Iterative solvers over BSR¶
trnsparse v0.3.2 adds cg_bsr and power_iteration_bsr — Conjugate
Gradient and power iteration on block-sparse row matrices. The API is
stable; the architectural story below explains why there's a v0.4.0
follow-up.
Why this matters¶
Large SPD linear systems and dominant-eigenpair problems show up across scientific computing:
- Quantum chemistry: Hamiltonian eigenvalue problems (HF, DFT, CI), response equations (CPSCF).
- PDE discretizations: stiffness-matrix solves for finite element methods, graph Laplacian systems.
- Graph learning: spectral embeddings, PageRank-like iterations.
The matrix A in each case is typically block-sparse (Fock matrices
after Schwarz screening; FEM stiffness tied to mesh connectivity;
graph adjacency). BSR is the Trainium-native representation for those
matrices (see architecture.md).
v0.3.2 — plumbing¶
import trnsparse
A = trnsparse.BSRMatrix.from_dense(fock_matrix, block_size=128)
b = compute_rhs()
x, iters, rel = trnsparse.cg_bsr(A, b, tol=1e-6, max_iter=1000)
# Jacobi-preconditioned variant:
M = trnsparse.jacobi_preconditioner_bsr(A)
x, iters, rel = trnsparse.cg_bsr(A, b, tol=1e-6, M=M)
lam, v, iters = trnsparse.power_iteration_bsr(A, max_iter=500)
Under the hood, each CG iteration calls bsr_spmm(A, x.unsqueeze(1))
once.

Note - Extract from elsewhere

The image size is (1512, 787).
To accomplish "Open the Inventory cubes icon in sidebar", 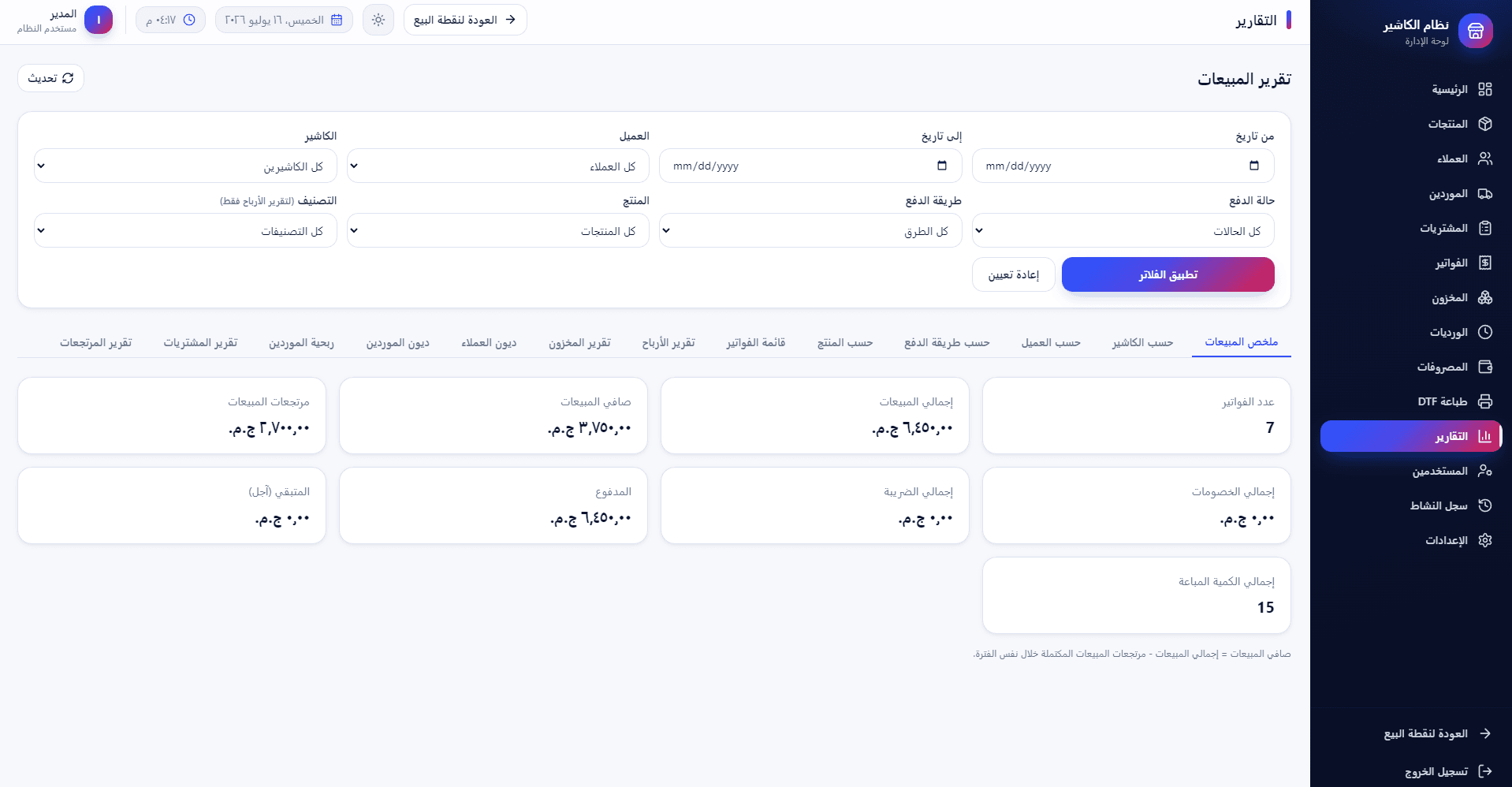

On the NKI backend that's one kernel dispatch + one HBM
round-trip per iteration. On CPU it's torch.sparse-backed and
roughly on par with scipy.sparse.linalg.cg (benchmarked: 369 μs vs
310 μs at 128×128 SPD, 1.19× slower).
v0.4.0 — fused kernel with SBUF-resident A¶
The architectural claim from
#22: Trainium's 32 GB
SBUF per NeuronCore fits a 5000×5000 BSR Hamiltonian on-chip. CG
doesn't need to round-trip A to HBM at all — only x, r, and p.
The shape of the v0.4.0 kernel:
@nki.jit
def _cg_spd_kernel(A_blocks, A_cols, A_row_ptrs, b, max_iter):
# Load A blocks once into SBUF at the top.
A_sbuf = nl.load(A_blocks)
# State: x, r, p in SBUF registers.
x = nl.zeros(...)
r = nl.copy(b)
p = nl.copy(r)
rr = nl.reduce(r * r)
for k in nl.affine_range(max_iter):
Ap = _bsr_matvec_sbuf(A_sbuf, A_cols, A_row_ptrs, p) # all SBUF
pAp = nl.reduce(p * Ap)
alpha = rr / pAp
x = x + alpha * p
r = r - alpha * Ap
rr_new = nl.reduce(r * r)
beta = rr_new / rr
p = r + beta * p
rr = rr_new
return x, residual_norm_history
Fixed max_iter, no early exit — returning the full residual history
lets the host pick the convergence point post-hoc (standard
NKI-inside-loop constraint: no dynamic control flow).
Expected regime where this wins: when
max_iter × dispatch_overhead > fused_kernel_cost + hbm_load_A_once.
For a 4000×4000 BSR Hamiltonian with ~100 iterations to convergence,
that's roughly an order of magnitude of wall-time reduction.
What needs to land first:
- Simulator-iterated kernel skeleton (now tractable thanks to the
nki-simulatorCI gate — see the NKI 0.3.0 migration in v0.3.1). - SBUF sizing model for
A— some workloads overflow 32 GB; then fall back to the v0.3.2 plumbing. - Dispatcher logic in
cg_bsrthat picks the fused kernel whenmax_iter * nexceeds a threshold.
Tracked in a dedicated sub-issue on trnsci/trnsparse.
Why CG and power iteration, not GMRES / Lanczos / Davidson¶
v0.3.2 covers the two most common algorithm families:
- CG for SPD systems — the workhorse for Hamiltonian solves, stiffness systems, and many PDE discretizations.
- Power iteration for dominant eigenpairs — the starting point for spectral methods, PageRank-like fixed points, and the iteration core inside Lanczos / Arnoldi / Davidson.
GMRES (general non-symmetric systems), Lanczos / Arnoldi (full spectrum), and Davidson (interior eigenvalues) are follow-ups when users ask for them. The v0.4.0 fused kernel's structure (load A once, iterate on-chip) generalizes trivially to those variants — it's the same architectural pattern.